- Istruzioni:
1. Puoi riportare parola per parola, dall'estratto sul ransomware, il tratto che va da "Il tempo tra" fino a "non relativamente brevi."?
2. Come trasformeresti in un elenco puntato il paragrafo dell'estratto sul ransomware che comincia con "Avendo identificato i loro obiettivi", mantenendone i fatti principali?
3. Puoi estendere l'estratto sul ransomware scrivendone il seguito a partire dalla sua ultima frase?
─── Estratto fornito
Il ciclo di vita del ransomware di solito include le seguenti fasi.
All'inizio di un attacco ransomware, gli attaccanti conducono una ricerca approfondita per identificare e selezionare potenziali obiettivi. Questa fase comporta una valutazione meticolosa di fattori come l'industria, le dimensioni, la stabilità finanziaria ed il valore dei dati detenuti dalle potenziali vittime. Le organizzazioni fortemente dipendenti dall'infrastruttura digitale e probabilmente disposte a pagare un riscatto per riprendere il controllo dei sistemi e dei dati critici sono i principali obiettivi. Gli attori minacciosi utilizzano diverse tecniche di ricognizione, compresi metodi passivi ed attivi, per raccogliere informazioni essenziali sui loro obiettivi.
Quando vi parto di "hacking point of view", analisi della superficie di attacco e Initial Access etc.etc.
Avendo identificato i loro obiettivi, gli attori minacciosi entrano nella seconda fase, impiegando varie tecniche per ottenere un accesso iniziale alla rete e ai sistemi della vittima. I metodi comuni includono email di phishing, kit di exploit e sfruttamento di vulnerabilità in software obsoleti. Le tattiche di ingegneria sociale, come il pretesto e l'offerta di esca, svolgono un ruolo significativo nel manipolare individui per fornire un accesso non autorizzato.
Su questo ho già scritto un articolo dove parlo esplicitamente del "pretexting attack".
Una volta che l'attaccante ha raggiunto con successo un dispositivo target ed ha installato un oggetto di persistenza e successivamente un loader, inizia tipicamente a comunicare con quello che è noto come un server di comando e controllo (C&C server), fornito dal Raas (Ransomware as a service). Questo server, controllato dagli attori minacciosi, è responsabile da questo momento dell'intero playbook di attacco e di tutte le successive fasi dove si può anche ripianificare la sessione di attacco, installare altri componenti, effettuare esfiltrazione per poi arrivare alla fase conclusiva della cifratura.
Il tempo tra la fase di iniziale infezione e la fase di comando e controllo varia. In alcuni casi, gli operatori potrebbero deliberatamente ritardare la comunicazione iniziale del malware con il server C&C per evitare di attirare l'attenzione degli strumenti di prevenzione del malware. Sta di fondo che nei recenti attacchi si è notato che i loader e gli oggetti di persistenza sono stati utilizzati da più attori diversi in attacchi avvenuti anche in tempi non relativamente brevi.
Insomma come aver subito un furto, non avere cambiato le chiavi di casa, e le chiavi siano state utilizzate da ladri diversi in periodi differenti.
In un sofisticato ciclo di vita del ransomware, un dispositivo compromesso inizia discretamente a cercare altri obiettivi per diffondere l'infezione. Questa fase è nota come ricognizione, in cui gli attaccanti raccolgono informazioni sull'ambiente IT e su come attaccarlo al meglio, e movimento laterale, in cui si infiltrano in dispositivi aggiuntivi e cercano di elevare i loro privilegi di accesso per accedere agli asset digitali più preziosi della rete.
──────
─── Raccolta dei dati
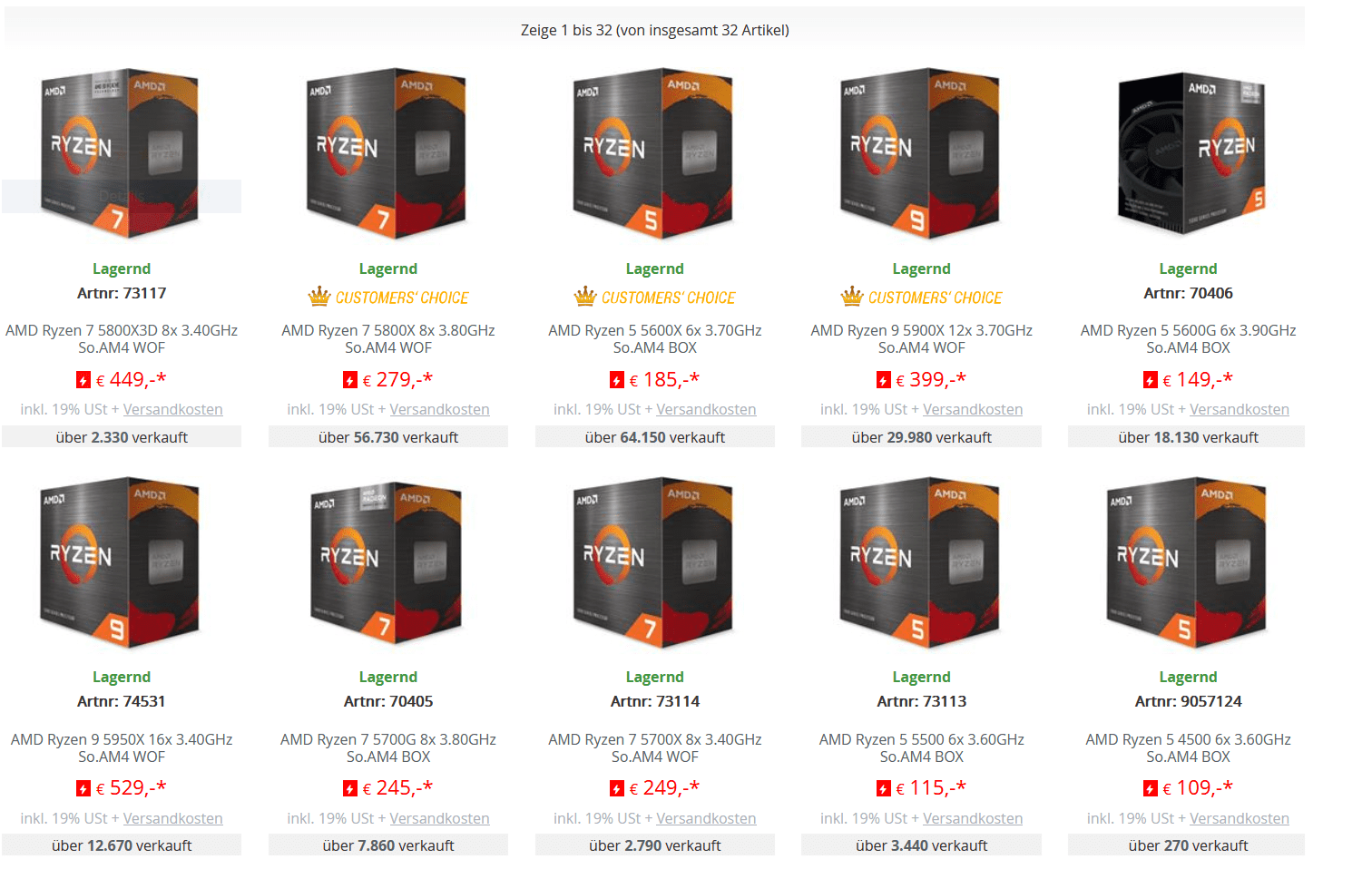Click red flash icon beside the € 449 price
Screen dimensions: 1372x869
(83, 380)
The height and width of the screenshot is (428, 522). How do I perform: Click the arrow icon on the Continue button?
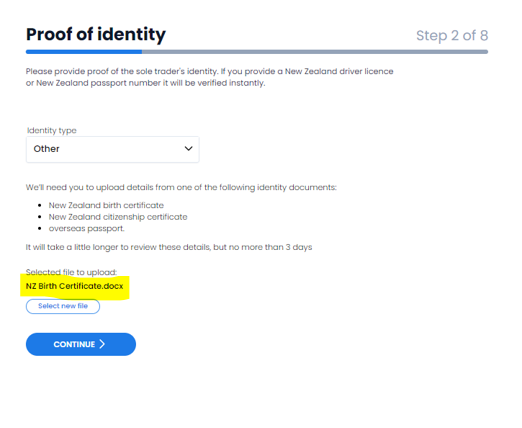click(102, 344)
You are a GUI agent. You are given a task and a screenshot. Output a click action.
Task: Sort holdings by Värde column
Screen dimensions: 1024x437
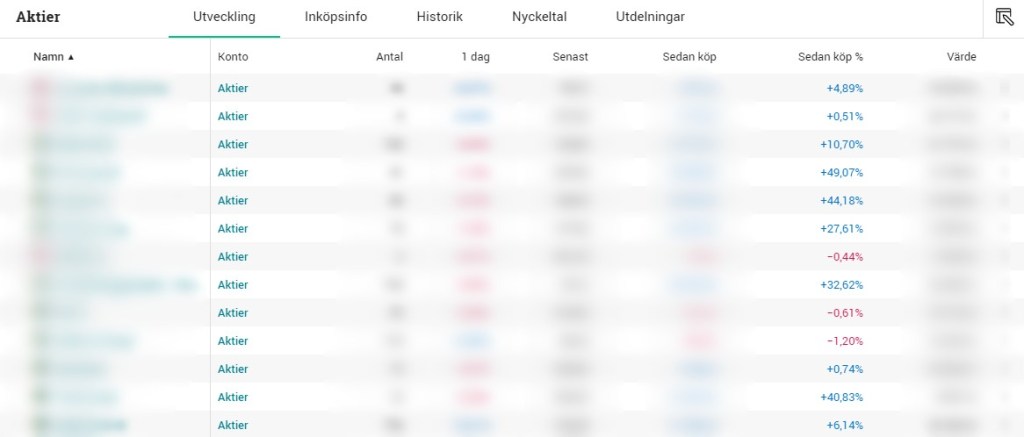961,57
──────
- Risposte per compito:
1.
Il tempo tra la fase di iniziale infezione e la fase di comando e controllo varia. In alcuni casi, gli operatori potrebbero deliberatamente ritardare la comunicazione iniziale del malware con il server C&C per evitare di attirare l'attenzione degli strumenti di prevenzione del malware. Sta di fondo che nei recenti attacchi si è notato che i loader e gli oggetti di persistenza sono stati utilizzati da più attori diversi in attacchi avvenuti anche in tempi non relativamente brevi.

2.
- Dopo aver identificato gli obiettivi, gli attori minacciosi entrano nella seconda fase, cercando di ottenere un accesso iniziale alla rete e ai sistemi della vittima.
- I metodi comuni sono email di phishing, kit di exploit e sfruttamento di vulnerabilità in software obsoleti.
- Le tattiche di ingegneria sociale, come il pretesto e l'offerta di esca, hanno un ruolo significativo nel manipolare le persone perché forniscano un accesso non autorizzato.

3.
Questa fase può essere svolta più volte durante un attacco facendo si che la piattaforma possa migliorare, od addirittura, cambiare tutto il processo di attacco affinche questo vada a buon fine senza essere interrotti da strumenti di protezione.
Più il malware si diffonde, più è probabile che gli sforzi di estorsione degli attori minacciosi siano efficaci.
Per ottenere il movimento laterale e l'escalation dei privilegi, gli attori minacciosi spesso sfruttano credenziali rubate, vulnerabilità del software e configurazioni di rete errate. Questa fase della catena di attacco ransomware può durare mesi, poiché gli attaccanti cercano di stabilire una presenza persistente e di accedere a risorse critiche senza rivelare la loro presenza.
Utilizzando il server C&C come repository dei file, gli aggressori scansionano i dispositivi infetti e caricano qualsiasi dato che ritengono prezioso. Come nella fase di scoperta e movimento laterale, gli operatori del ransomware potrebbero eseguire l'estrazione dei dati lentamente e nel corso di settimane o mesi per evitare di attirare l'attenzione con attività di rete insolite.
Una volta completata l'estrazione dei dati, il ransomware crittografa i dati locali sui dispositivi bersaglio, utilizzando le chiavi fornite dal server C&C.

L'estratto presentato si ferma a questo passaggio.